* **WHAT TO PRODUCE**
Gather all lines with "icon" from the records.

* **SUPPLIED INFORMATION**
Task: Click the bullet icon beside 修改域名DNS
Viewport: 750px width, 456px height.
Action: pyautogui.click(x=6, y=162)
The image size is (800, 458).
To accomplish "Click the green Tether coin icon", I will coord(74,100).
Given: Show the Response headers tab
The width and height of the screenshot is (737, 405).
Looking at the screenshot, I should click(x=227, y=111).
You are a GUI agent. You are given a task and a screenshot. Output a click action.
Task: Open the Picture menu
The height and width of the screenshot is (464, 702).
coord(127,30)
* * *
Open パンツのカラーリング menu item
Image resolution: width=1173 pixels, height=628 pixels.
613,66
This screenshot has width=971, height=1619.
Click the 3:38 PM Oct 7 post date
---
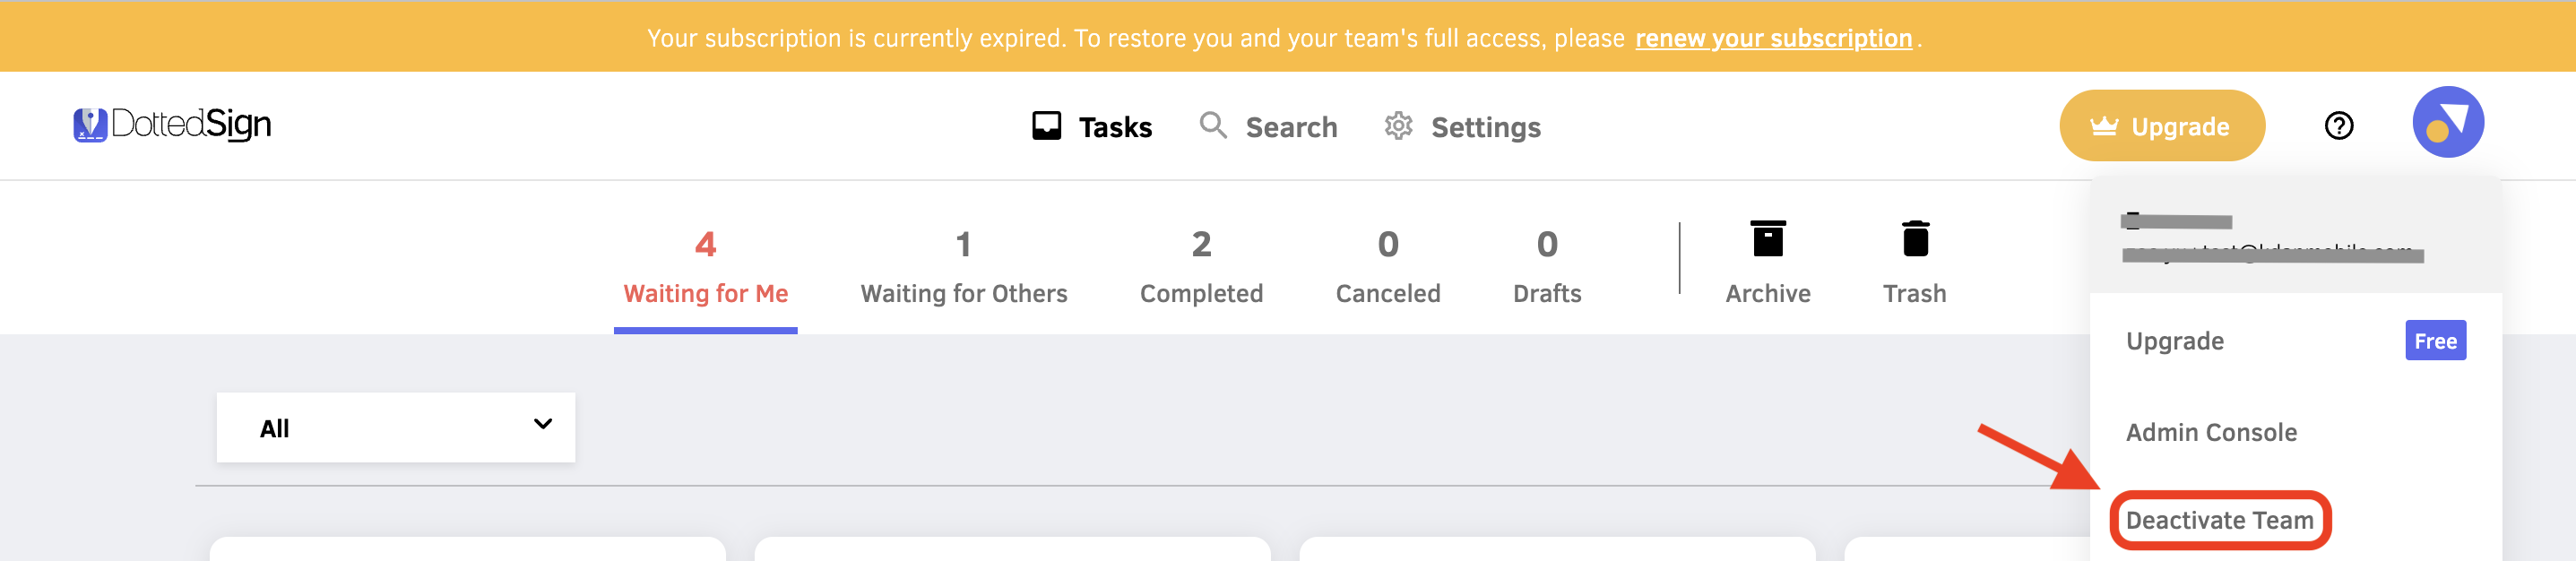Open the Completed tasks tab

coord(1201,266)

* **ANSWER BOX**
Task: Click the bullet icon beside 修改域名DNS
To accomplish "Click the green Tether coin icon", I will coord(74,100).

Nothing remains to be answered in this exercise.